Le travail esclave est beaucoup plus cher que le travail libre partout où la pression démographique et l'absence de protection légale obligent l'homme à offrir ses services à un prix à peine supérieur au minimum vital, et c'est ce qui se passa dans les pays européens. Mais malheureusement, ces circonstances ne se reproduisent pas dans les pays coloniaux où l'abondance des terres non appropriées, la fertilité naturelle du sol, le climat favorable, font que les hommes libres fuient le travail salarié quel que soit le niveau des salaires. La limite de rentabilité de l'esclavage est atteinte lorsque la densité de la population est telle qu'il devient meilleur marché de recourir aux services d'un journalier libre 8.
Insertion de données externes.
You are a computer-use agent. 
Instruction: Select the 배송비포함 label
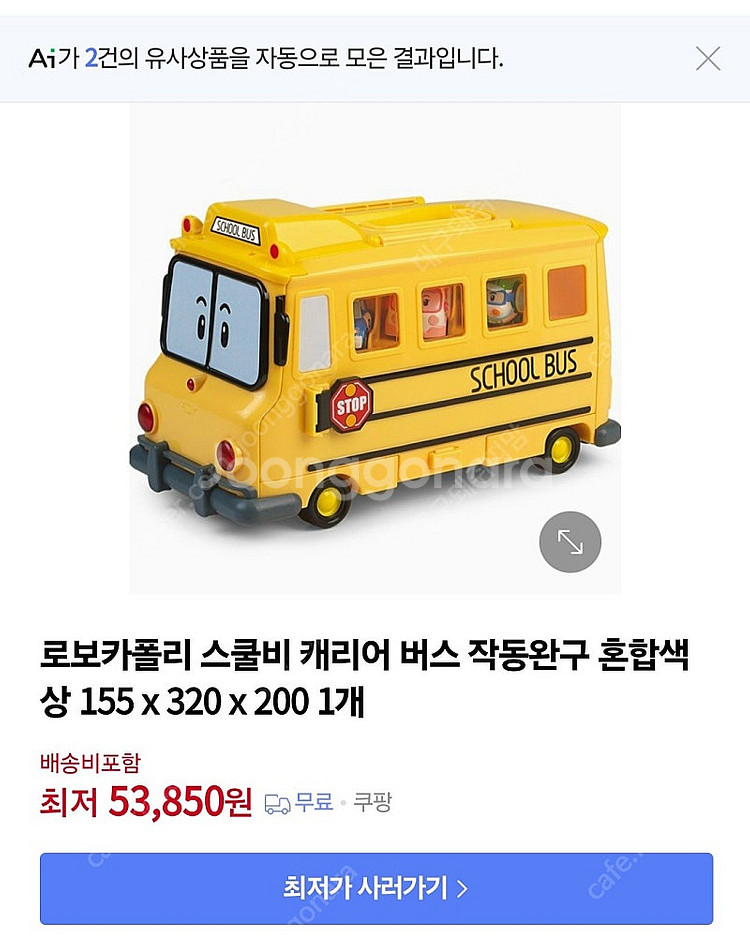click(x=90, y=763)
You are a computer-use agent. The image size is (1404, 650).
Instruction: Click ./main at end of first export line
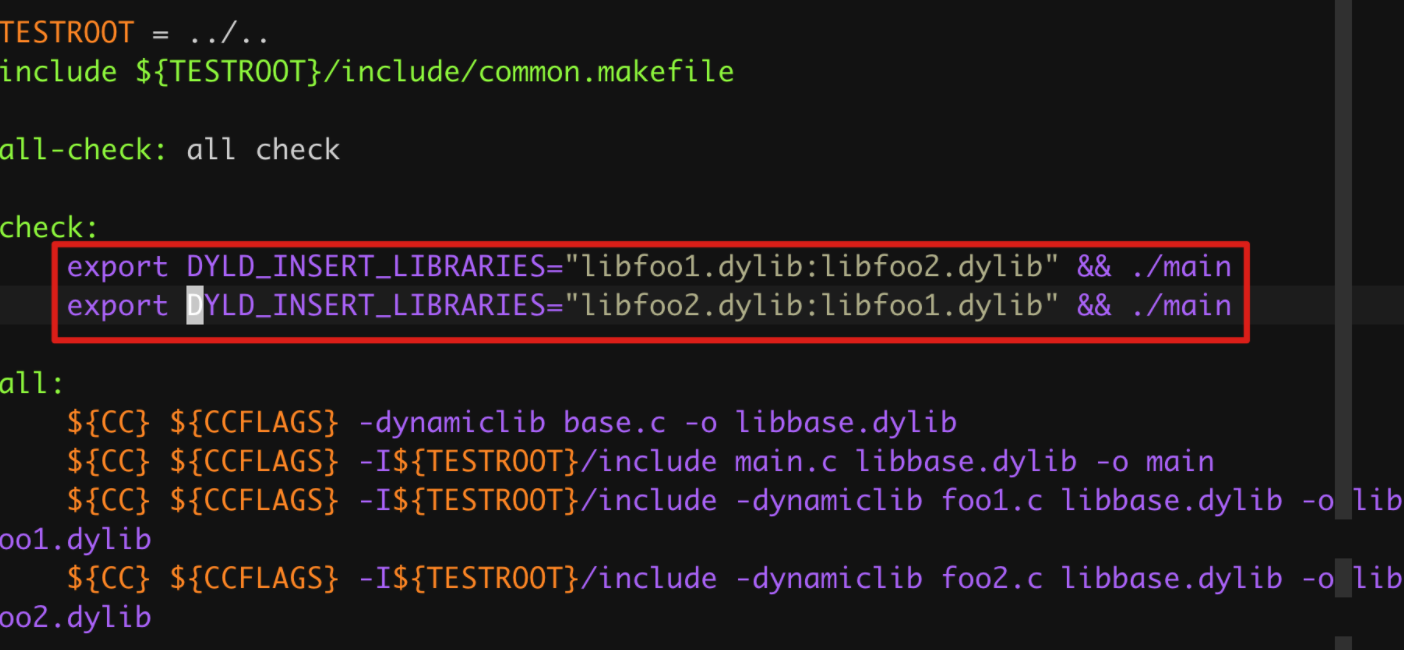pyautogui.click(x=1181, y=267)
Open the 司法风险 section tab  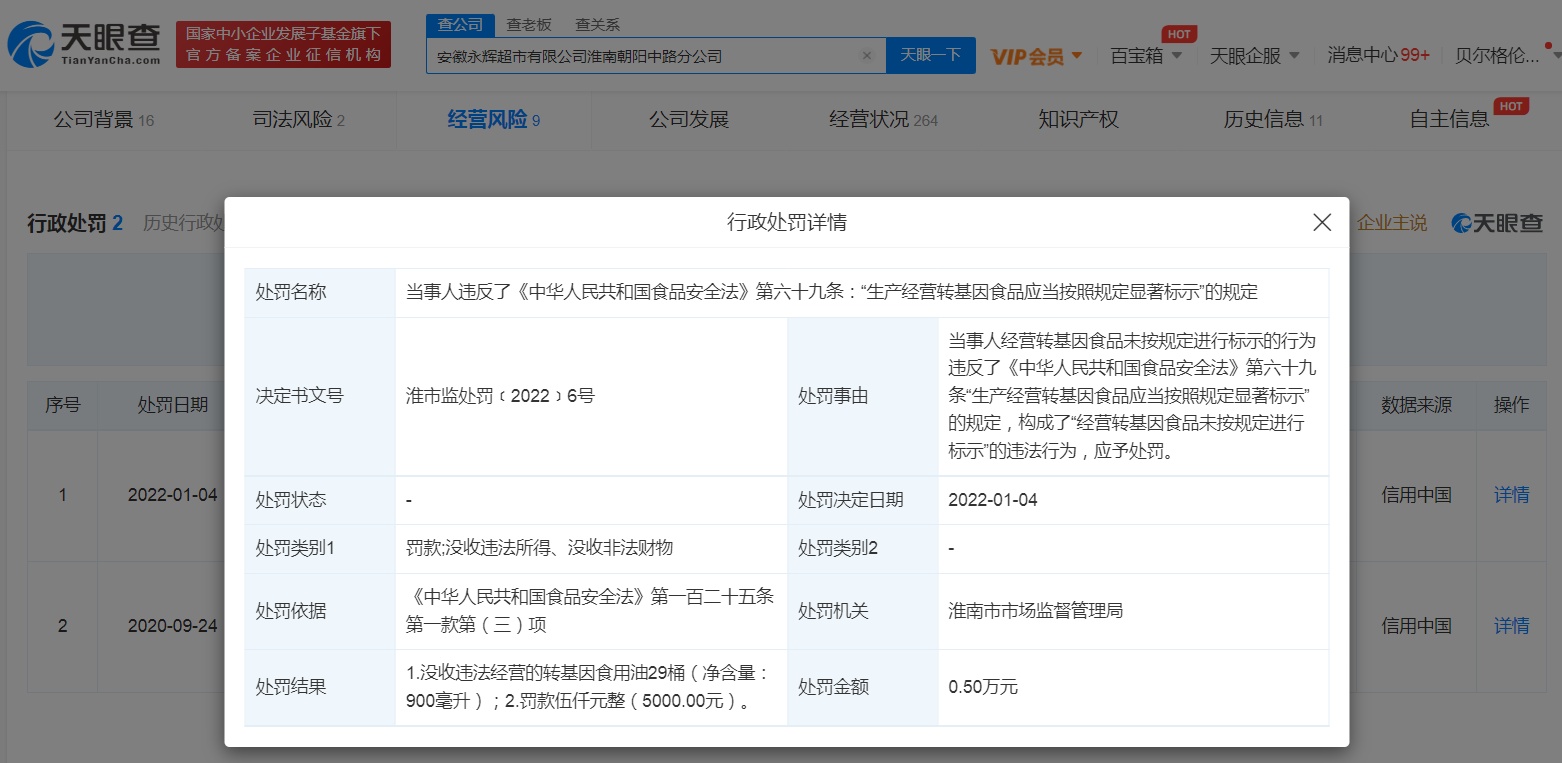(x=298, y=120)
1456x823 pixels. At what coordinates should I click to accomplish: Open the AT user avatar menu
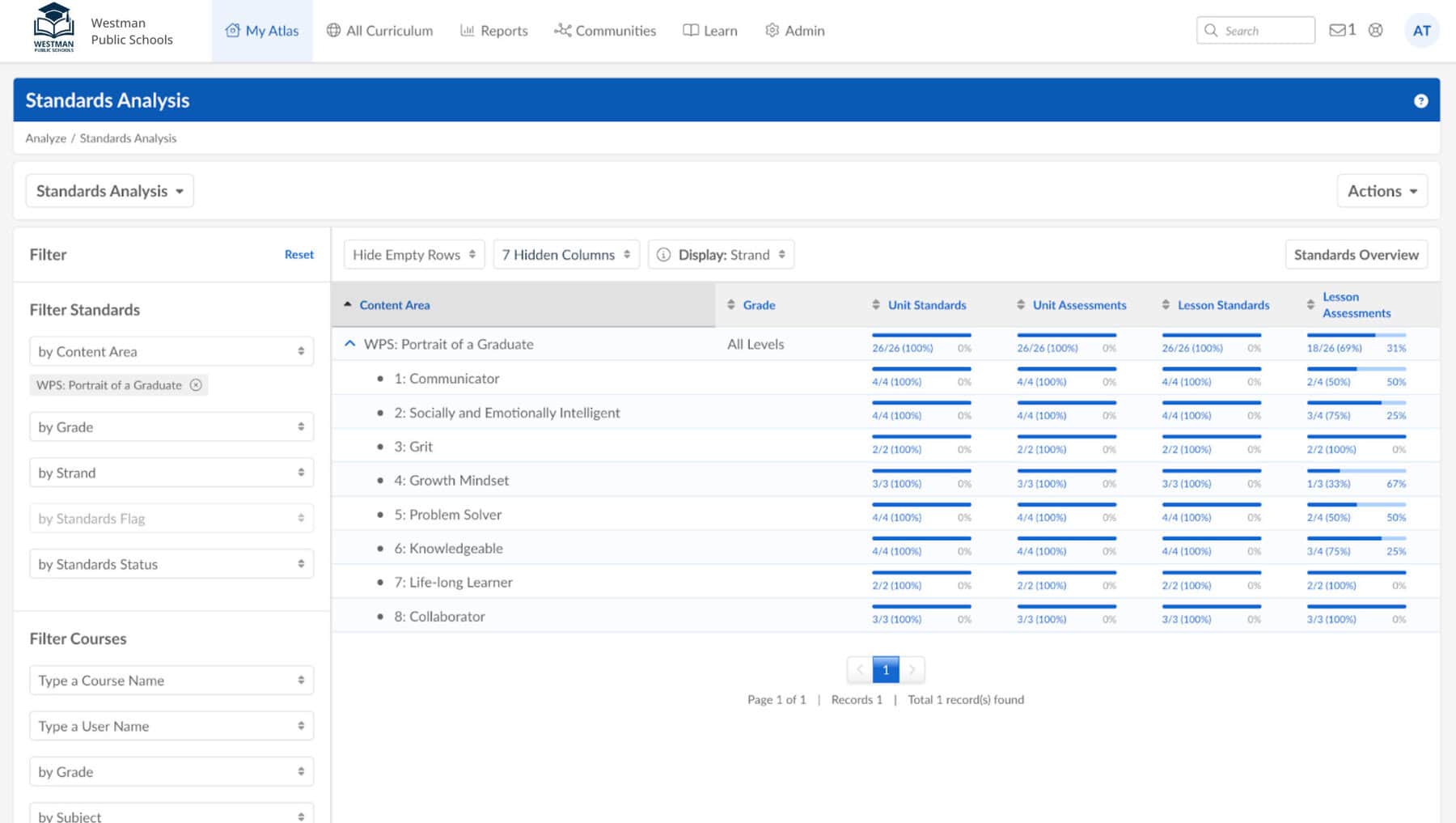[1421, 31]
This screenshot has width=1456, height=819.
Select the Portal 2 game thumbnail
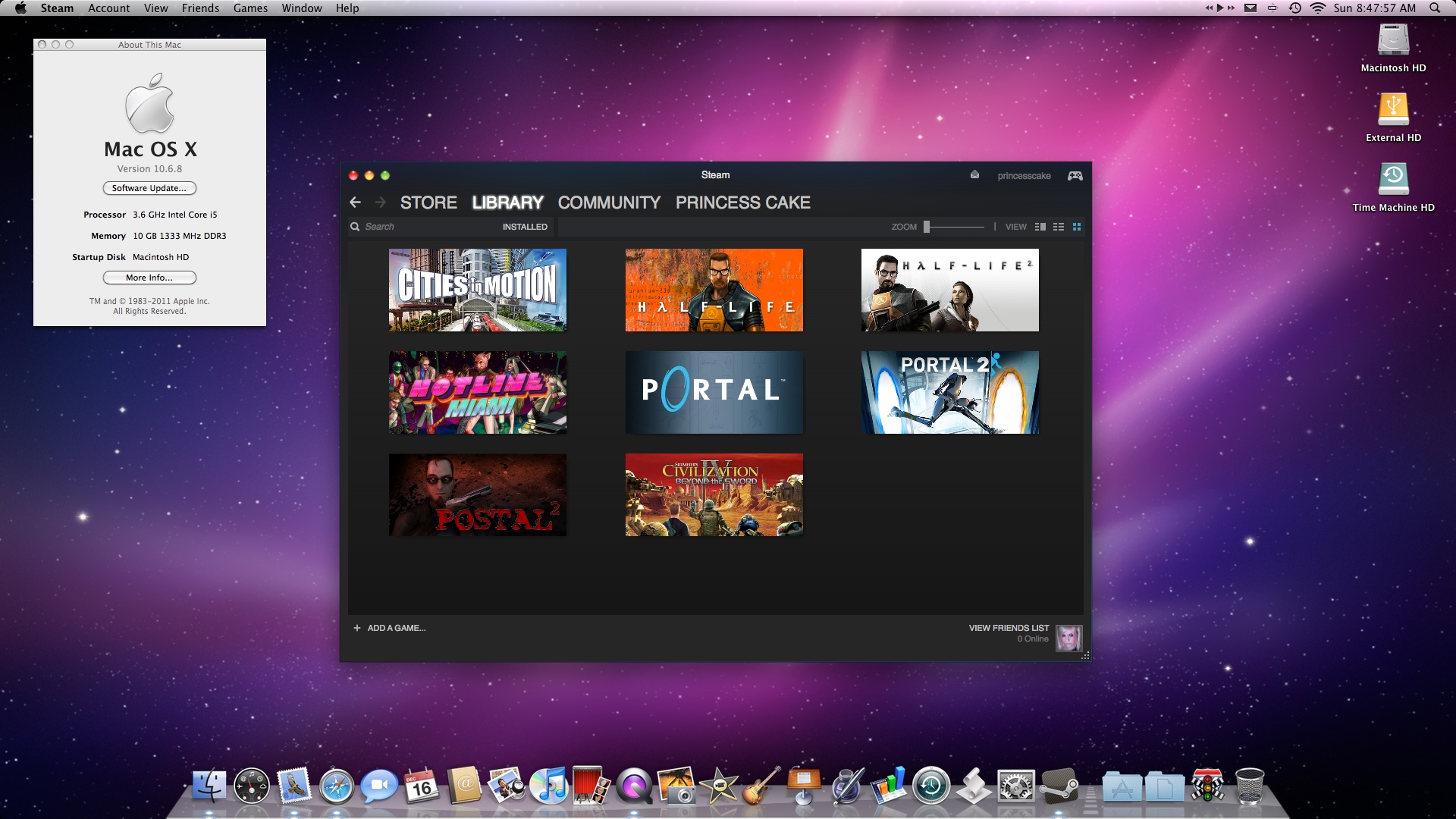click(x=949, y=392)
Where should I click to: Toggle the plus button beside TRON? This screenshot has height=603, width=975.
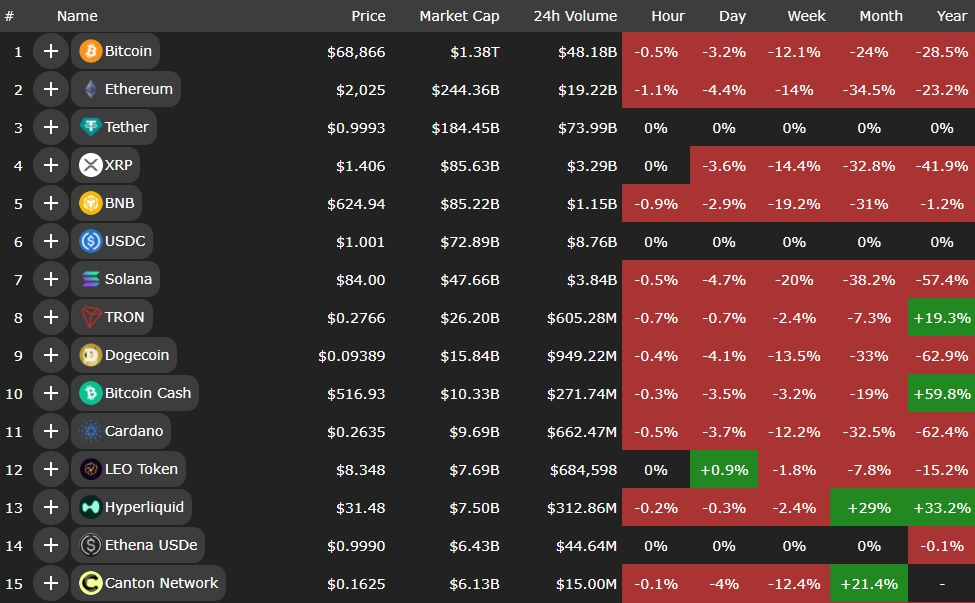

Aux XVIIe et XVIIIe siècles, l'esclavage résolvait une série de problèmes dans les Antilles : il permettait l'immigration de milliers de bras utiles à l'agriculture et à la prospérité des îles ainsi que leur maintien dans l'enceinte des plantations sans aucune intervention étatique, le maître assurant lui-même la surveillance et la répression des éléments rebelles ; il permettait l'appropriation des terres par les colons blancs et la domination des îles par une population d'origine métropolitaine. D'autre part, il résolvait le problème du coût de la force de travail dans des contrées où les lois du marché capitaliste ne pouvaient fonctionner comme en Europe vu l'extrême abondance des terres cultivables. L'esclavage donnait la possibilité au colon sans fortune d'ouvrir des terres et de construire une

8 H. Merivale, Lectures on Colonization and Colonies, Delivered before the University of Oxford in 1839 and 1841, p. 567.